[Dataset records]
———

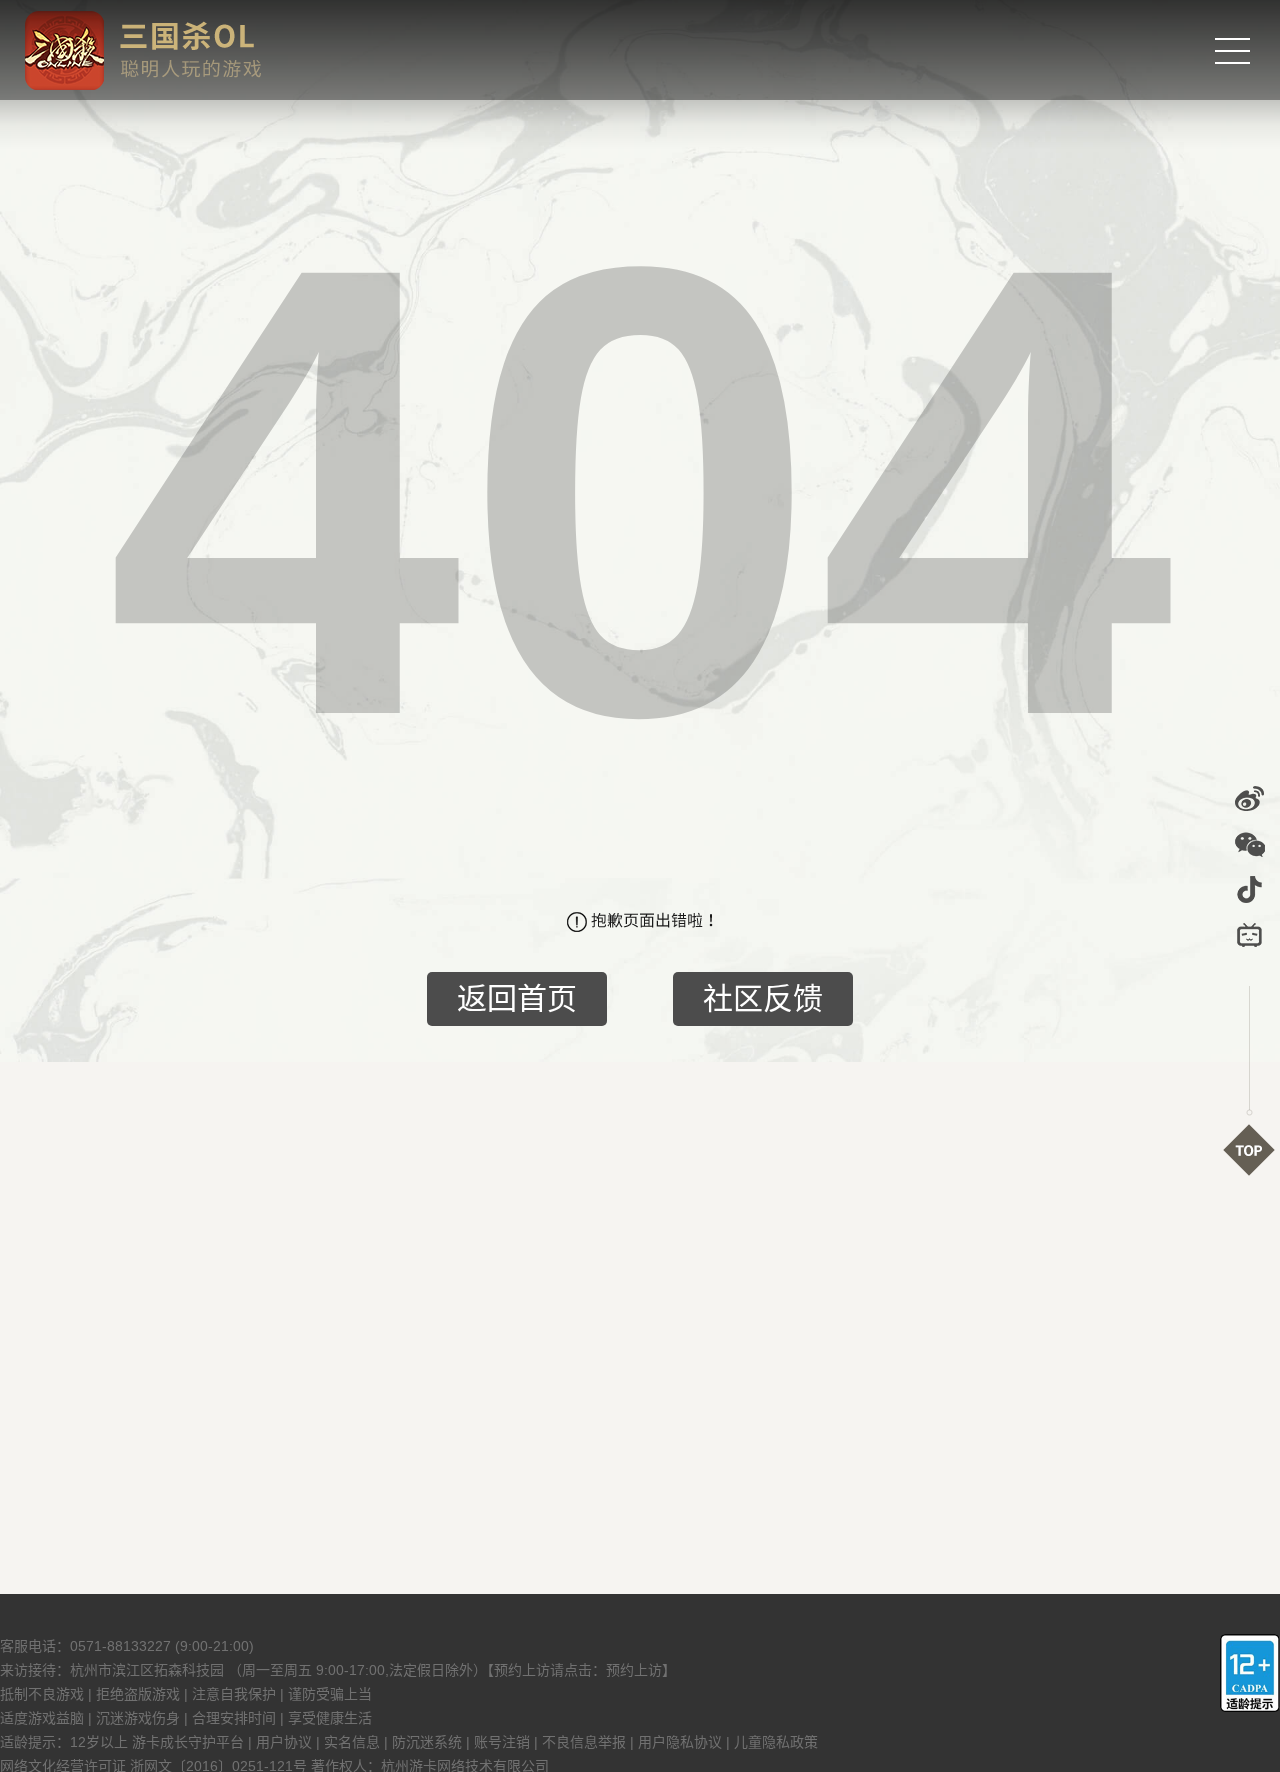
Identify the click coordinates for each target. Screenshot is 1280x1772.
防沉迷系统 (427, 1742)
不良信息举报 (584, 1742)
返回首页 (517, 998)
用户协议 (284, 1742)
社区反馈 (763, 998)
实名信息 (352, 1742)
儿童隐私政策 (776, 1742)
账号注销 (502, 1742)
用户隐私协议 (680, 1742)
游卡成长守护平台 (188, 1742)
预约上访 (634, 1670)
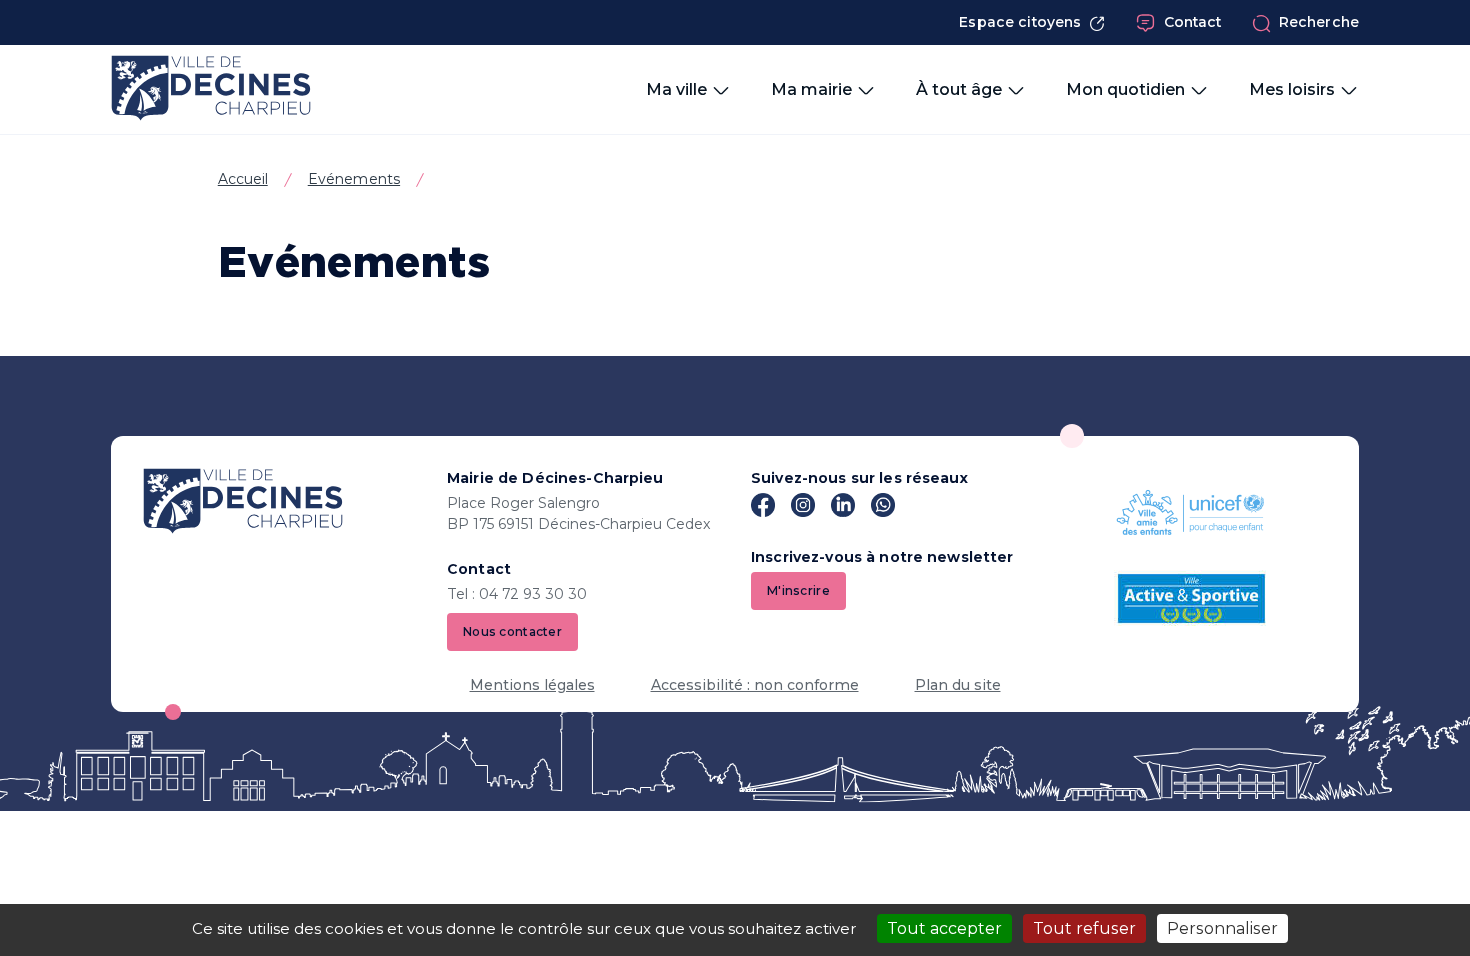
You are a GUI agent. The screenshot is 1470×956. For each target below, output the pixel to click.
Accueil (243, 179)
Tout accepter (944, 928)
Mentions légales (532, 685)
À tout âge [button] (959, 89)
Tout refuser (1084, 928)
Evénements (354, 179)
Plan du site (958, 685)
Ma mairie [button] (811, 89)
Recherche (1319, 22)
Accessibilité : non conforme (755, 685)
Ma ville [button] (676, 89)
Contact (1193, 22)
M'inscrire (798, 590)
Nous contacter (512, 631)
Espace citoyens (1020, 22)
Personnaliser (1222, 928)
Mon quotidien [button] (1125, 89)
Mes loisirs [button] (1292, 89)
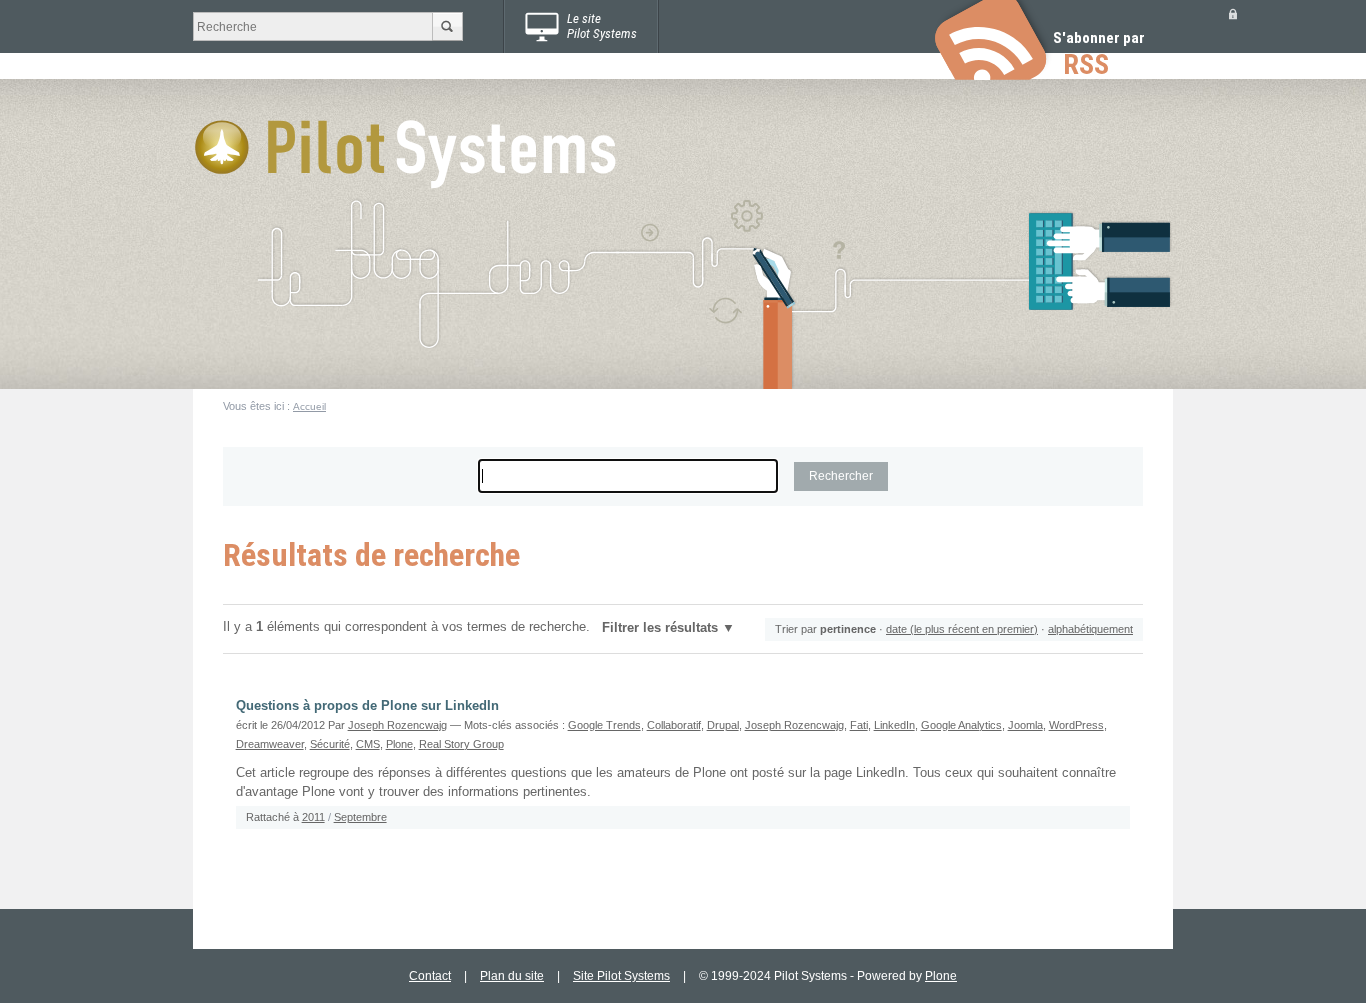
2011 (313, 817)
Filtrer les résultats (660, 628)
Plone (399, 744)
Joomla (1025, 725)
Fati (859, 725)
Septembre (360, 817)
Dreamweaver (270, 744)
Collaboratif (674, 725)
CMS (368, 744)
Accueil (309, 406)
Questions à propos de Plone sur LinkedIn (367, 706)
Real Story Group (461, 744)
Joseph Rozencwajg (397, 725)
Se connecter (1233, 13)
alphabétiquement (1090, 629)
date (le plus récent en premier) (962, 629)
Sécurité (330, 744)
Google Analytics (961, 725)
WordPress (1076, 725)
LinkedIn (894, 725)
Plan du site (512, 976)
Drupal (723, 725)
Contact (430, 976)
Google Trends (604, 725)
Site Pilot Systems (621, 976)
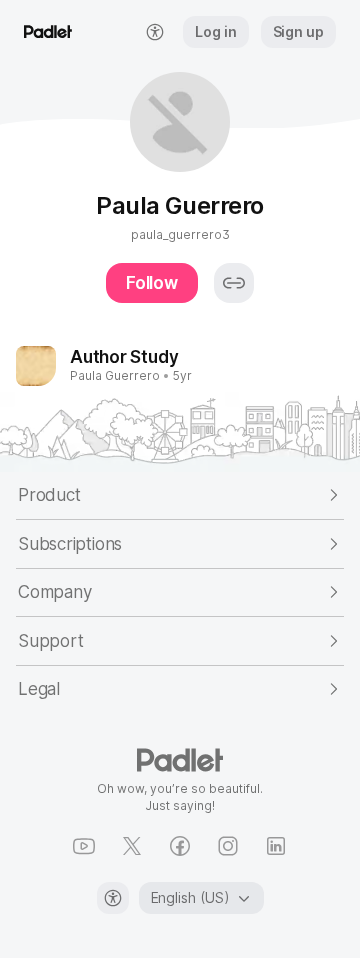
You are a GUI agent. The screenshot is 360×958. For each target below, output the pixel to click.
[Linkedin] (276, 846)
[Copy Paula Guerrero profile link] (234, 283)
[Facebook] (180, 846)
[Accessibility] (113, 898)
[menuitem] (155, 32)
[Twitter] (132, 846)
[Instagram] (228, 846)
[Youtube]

———

• _Problem details_:
Wherever a line holds the word "Plone", copy that line out of the entries above.

• _Task response_:
Plone (399, 744)
Questions à propos de Plone sur LinkedIn (367, 706)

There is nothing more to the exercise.